— begin Records for this exercise —

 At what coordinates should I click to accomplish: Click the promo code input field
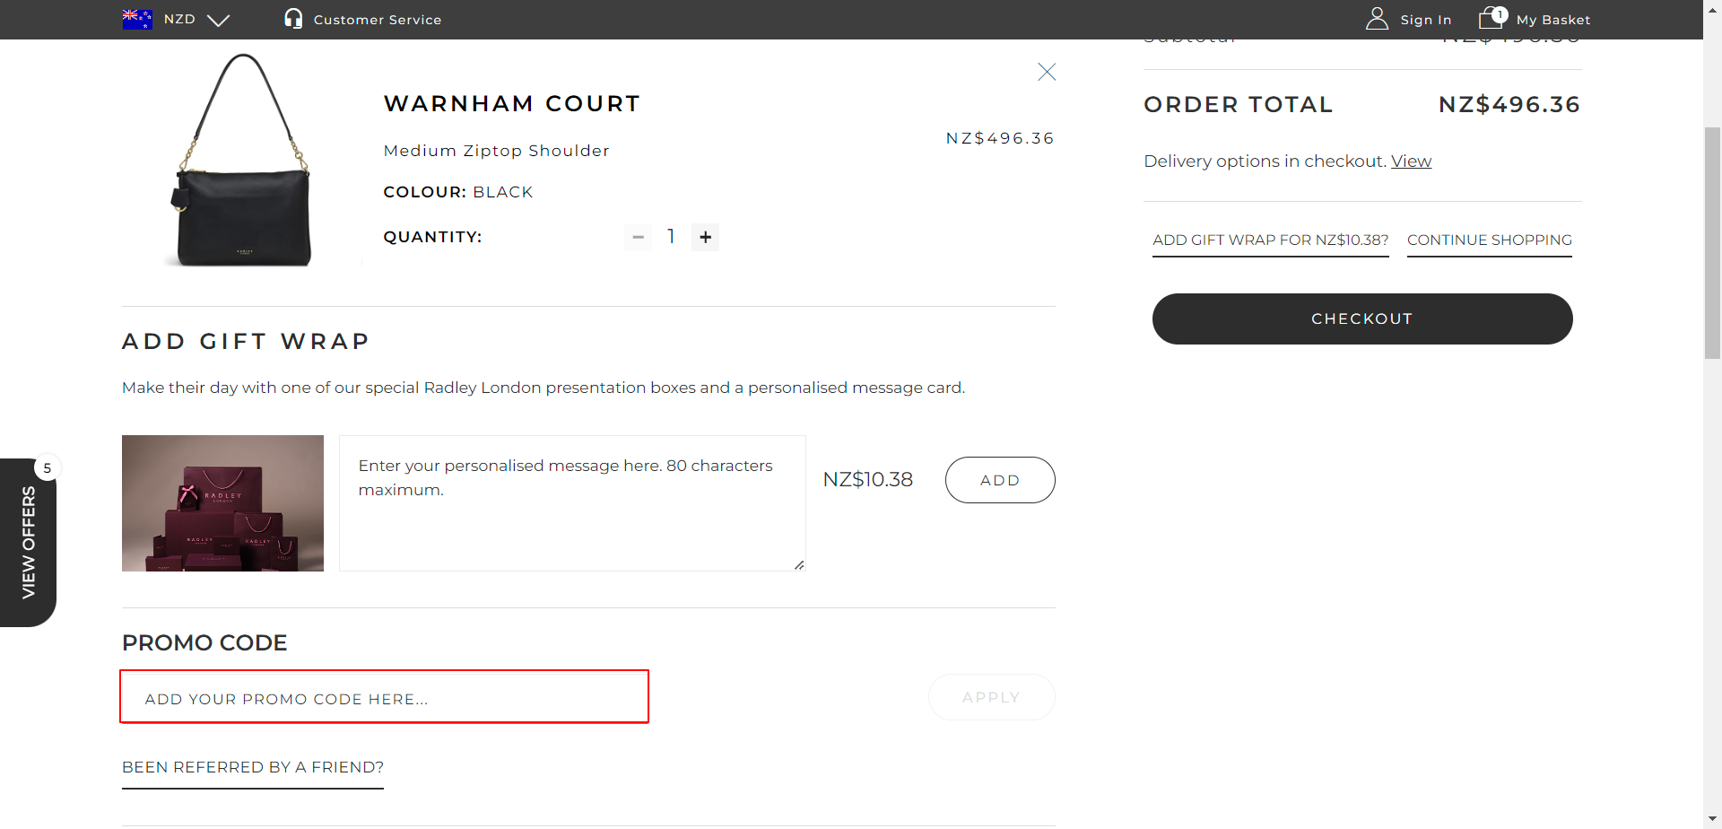click(x=384, y=696)
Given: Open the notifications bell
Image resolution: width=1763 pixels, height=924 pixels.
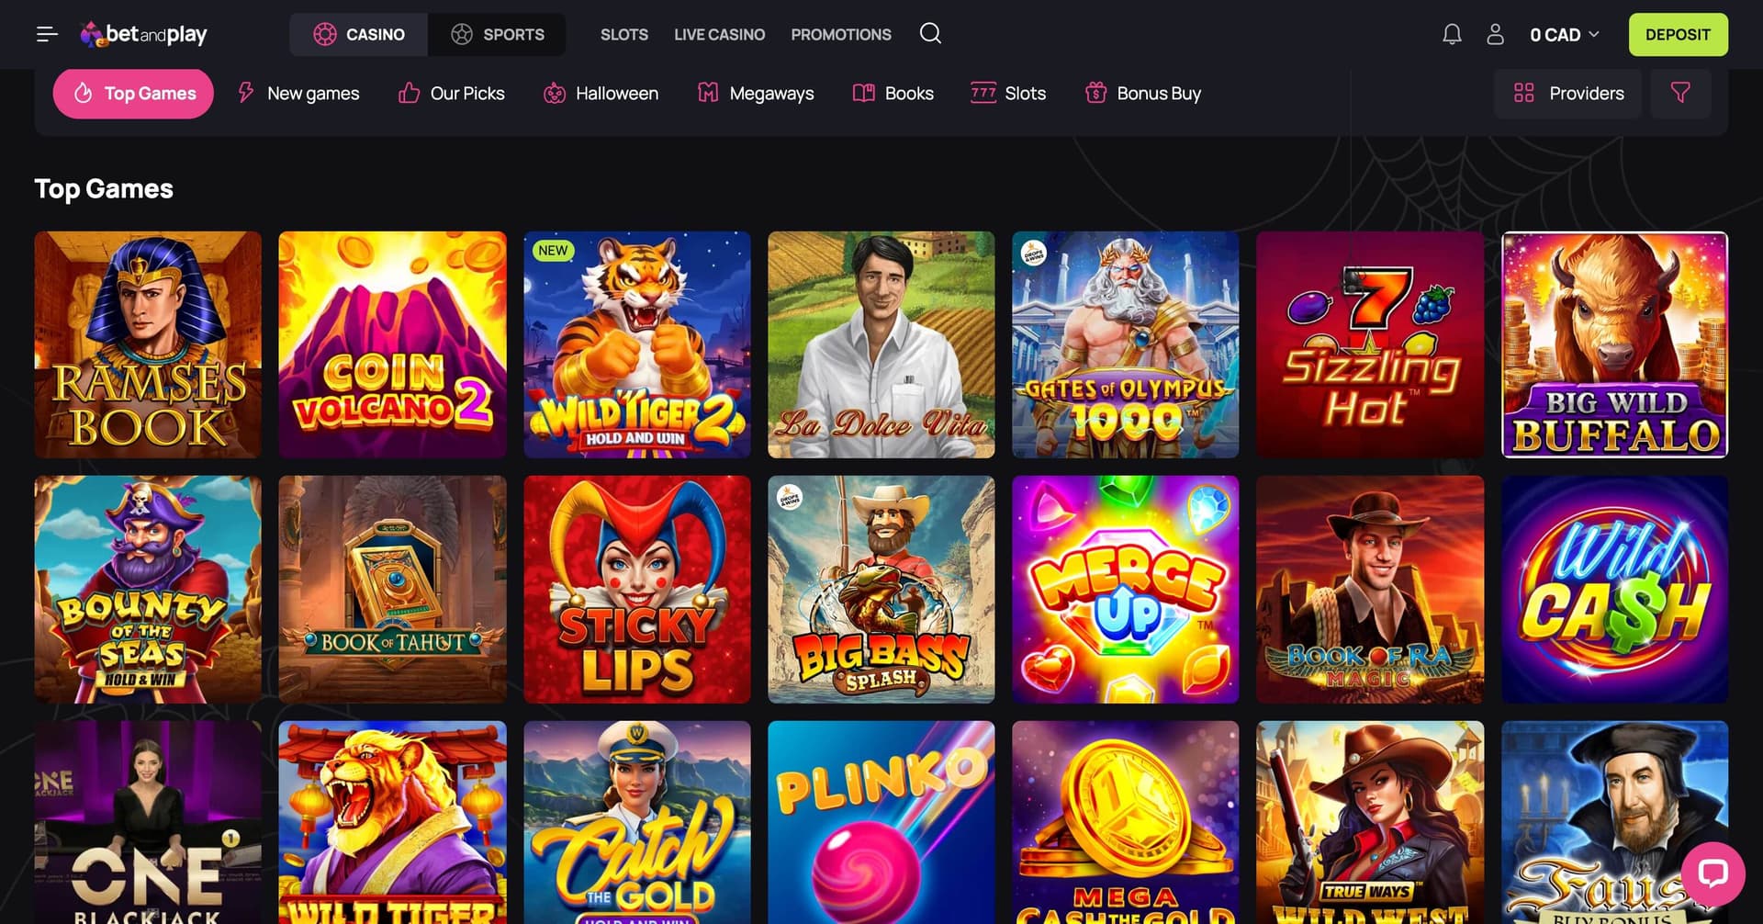Looking at the screenshot, I should 1452,35.
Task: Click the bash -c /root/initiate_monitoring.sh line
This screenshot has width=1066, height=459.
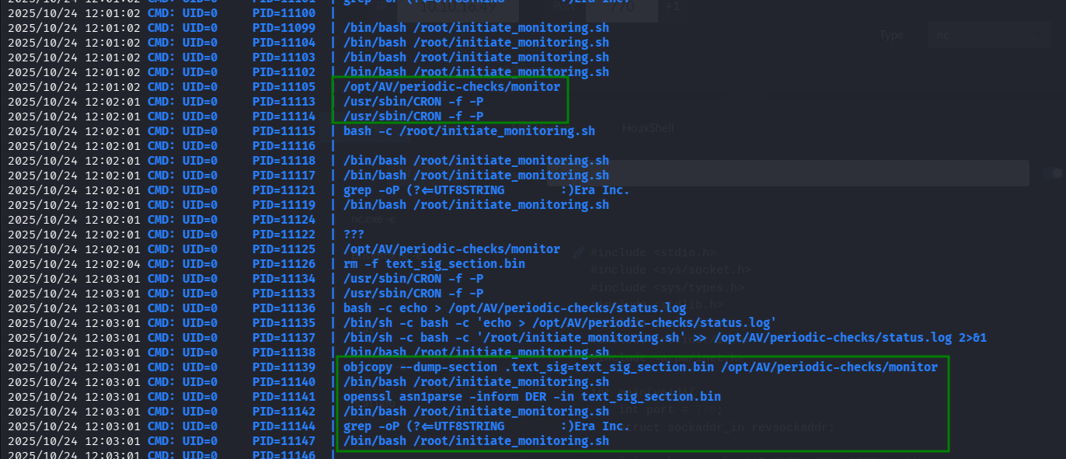Action: 469,131
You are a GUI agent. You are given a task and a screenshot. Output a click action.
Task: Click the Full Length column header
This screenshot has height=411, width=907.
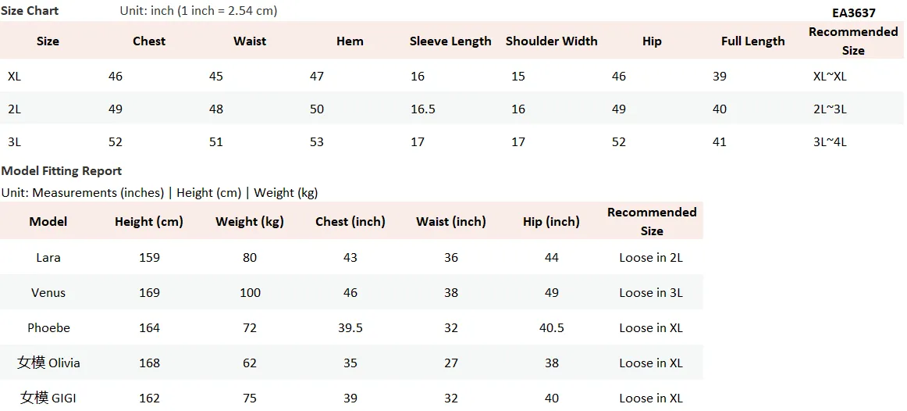752,41
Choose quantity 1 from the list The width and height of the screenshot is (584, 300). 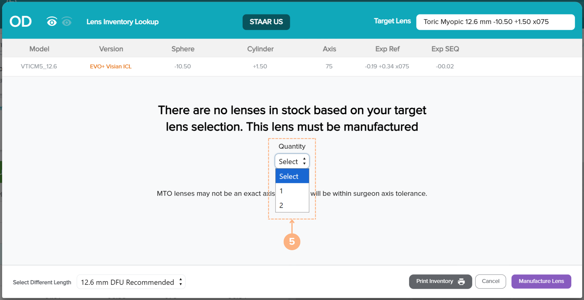point(292,191)
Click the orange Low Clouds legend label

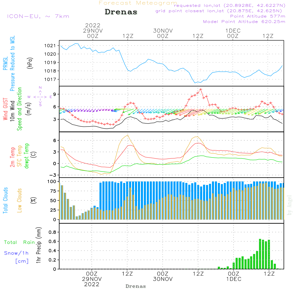(x=20, y=200)
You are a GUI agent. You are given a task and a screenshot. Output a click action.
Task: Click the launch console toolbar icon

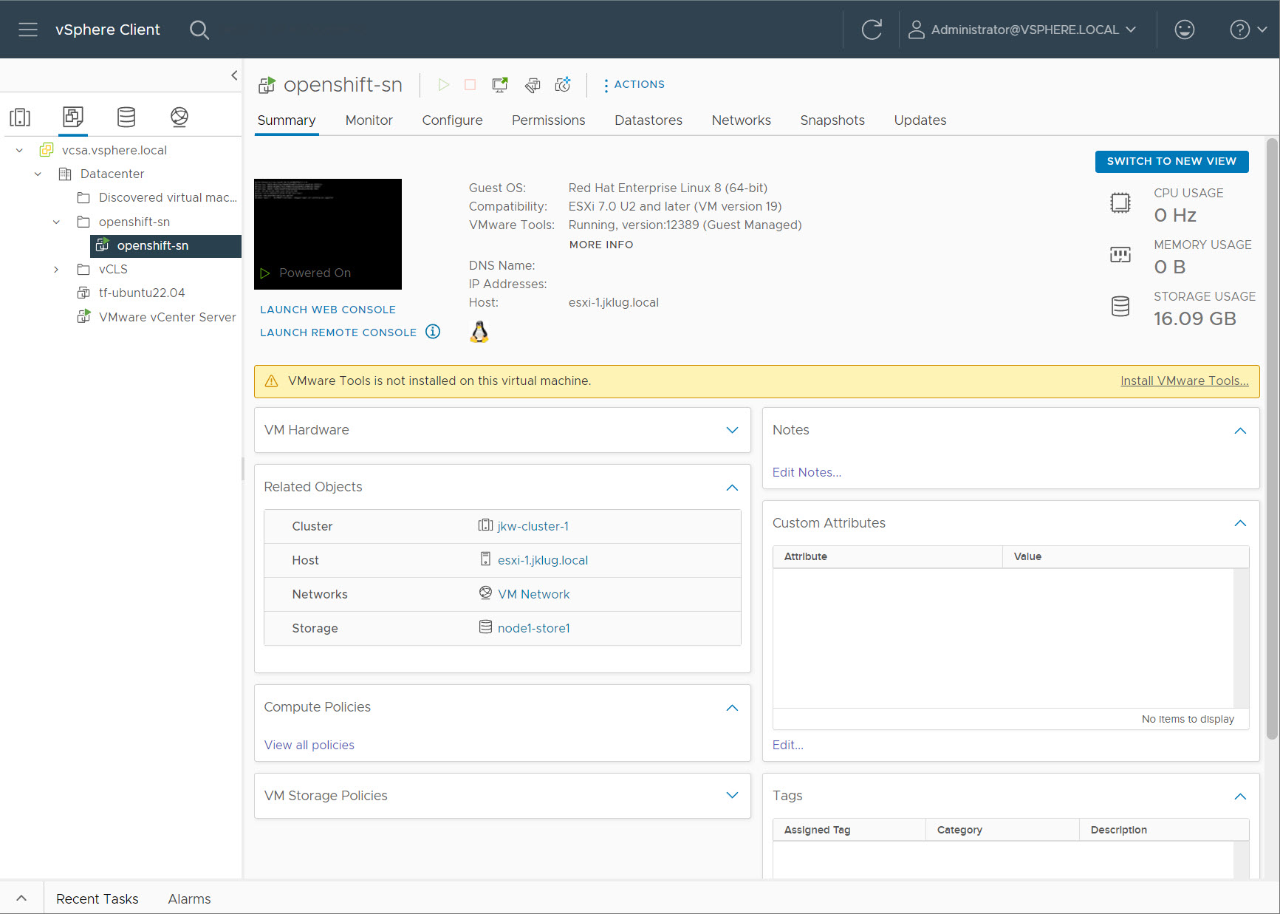500,85
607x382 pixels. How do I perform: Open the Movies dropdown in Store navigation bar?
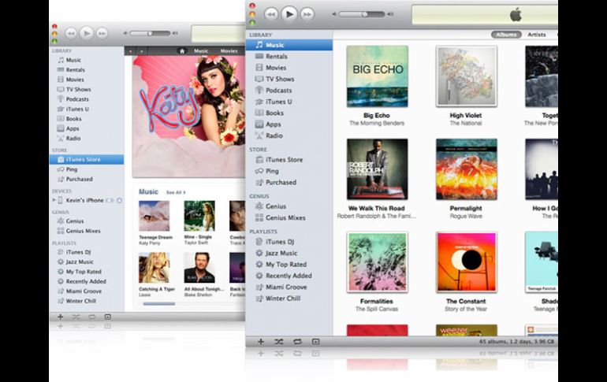tap(229, 51)
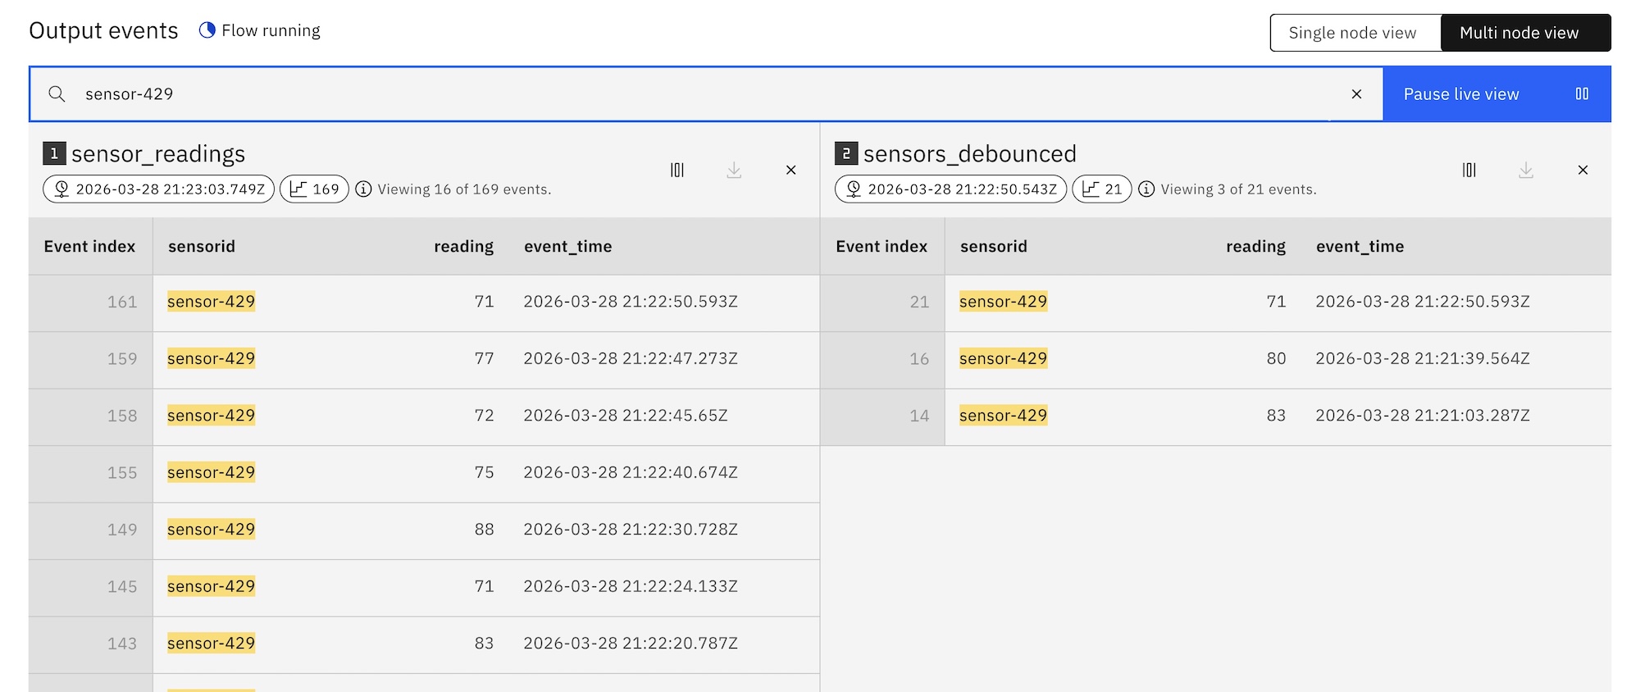Click the sensor_readings timestamp tag
The width and height of the screenshot is (1640, 692).
coord(159,189)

— end Records for this exercise —

- _Exercise objective_: Can you copy the entries word for word, starting at the very beginning and ending at the line that contains "Action: 469,131", including that line, with the pictures left out?

- _Reply_:
 At what coordinates should I click to accomplish: Click the promo code input field
click(x=384, y=696)
Given: Open the notifications bell
Image resolution: width=1763 pixels, height=924 pixels.
Looking at the screenshot, I should 1452,35.
Task: Click the bash -c /root/initiate_monitoring.sh line
This screenshot has width=1066, height=459.
Action: 469,131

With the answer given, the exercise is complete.